Atest bezpieczeństwa
Atesty dla firm nie podlegających obowiązkowemu badaniu sprawozdań finansowych - to jedna z propozycji biegłych rewidentów, będąca ich reakcją na coraz częstsze sygnały o nieprawidłowościach stwierdzanych w prowadzeniu ksiąg rachunkowych w przedsiębiorstwach.
Atest, jak mówiono podczas Nadzwyczajnego Zgromadzenia Biegłych Rewidentów w Krakowie, pełniłby rolę świadectwa podobnego do normy ISO i gwarantowałby odpowiednią jakość rachunkowości w firmie. Koszt wykonania atestu (czyli uproszczonej procedury rewizyjnej) miałby być niższy od zapłaty za przeprowadzenie pełnego badania przez firmę audytorską. Sprawdzona w ten sposób firma uzyskałaby natomiast swoisty certyfikat bezpiecznego uczestnika obrotu gospodarczego.

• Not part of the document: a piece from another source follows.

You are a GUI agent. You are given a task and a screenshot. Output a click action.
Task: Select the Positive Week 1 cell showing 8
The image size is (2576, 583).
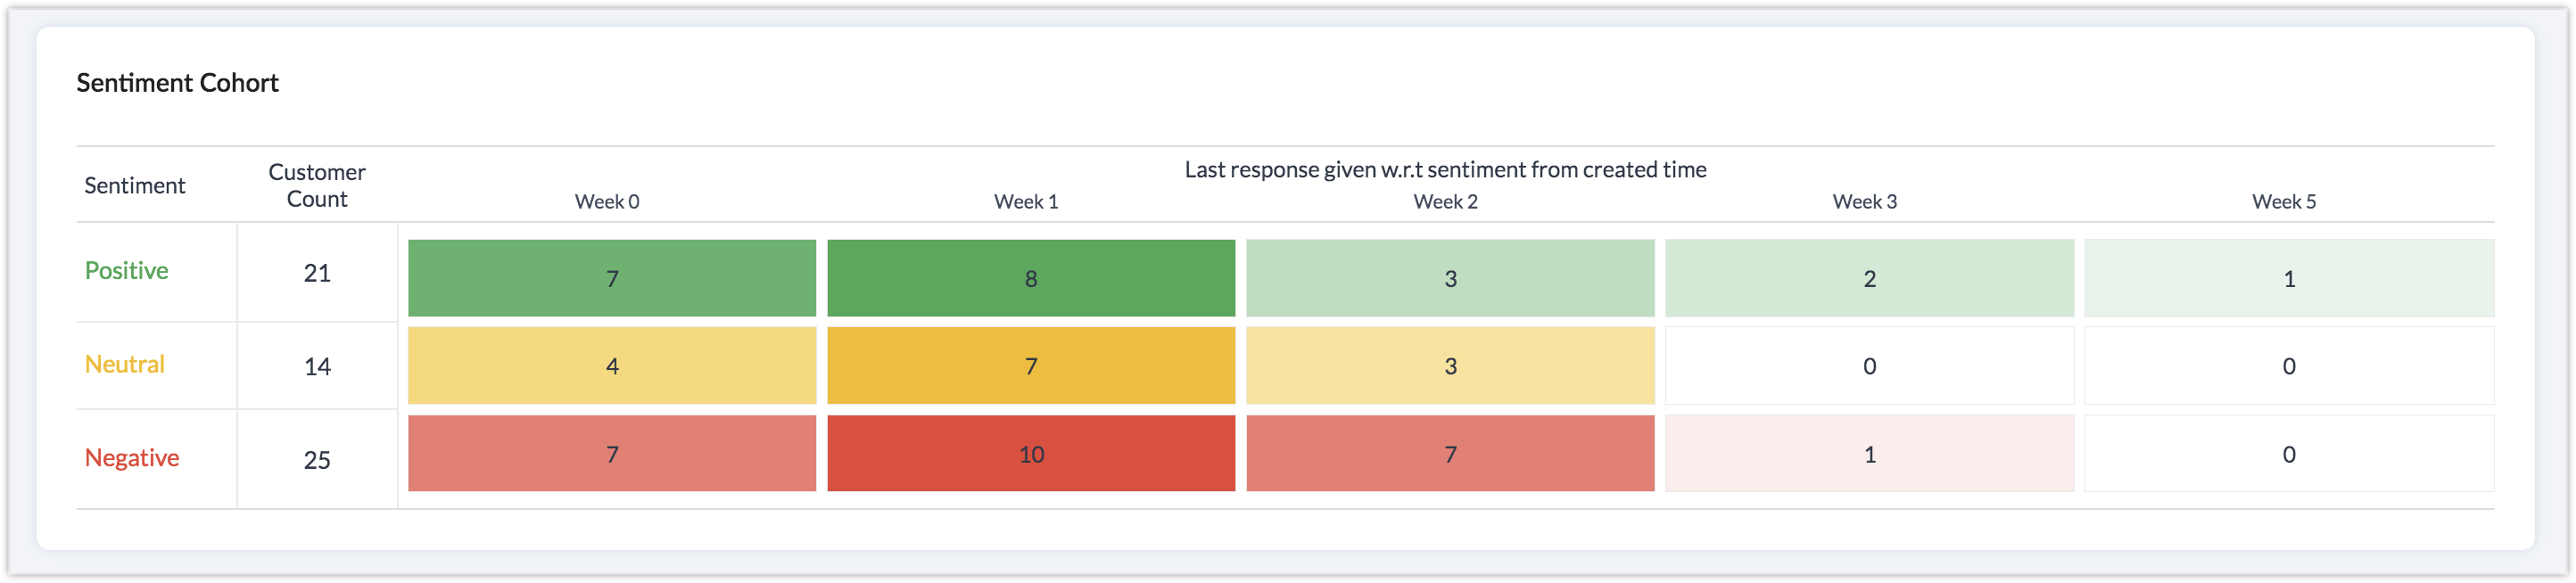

W ocenie środowiska biegłych rewidentów, wspomniane nieprawidłowości stwierdza się w wielu z tych przedsiębiorstw, które znowelizowana w 2000 r. ustawa o rachunkowości zwolniła z obowiązkowego badania sprawozdań finansowych. Szacuje się, że wolne od badania zgodności ze standardami rachunkowości są obecnie sprawozdania firm dających ok. 70 proc. produktu krajowego brutto, w których pracuje 67 proc. osób zatrudnionych w kraju. Według biegłych rewidentów, w wyniku noweli ustawy z jednej strony przedsiębiorstwa mają co prawda większą swobodę przy prowadzeniu swoich finansów, z drugiej jednak mogą popełniać błędy wynikające np. z niewłaściwej interpretacji przepisów o rachunkowości. Dotyczy to także największych fundacji i stowarzyszeń, które prowadząc działalność na dużą skalę, nie podlegają rygorom stosowanym wobec podmiotów gospodarczych.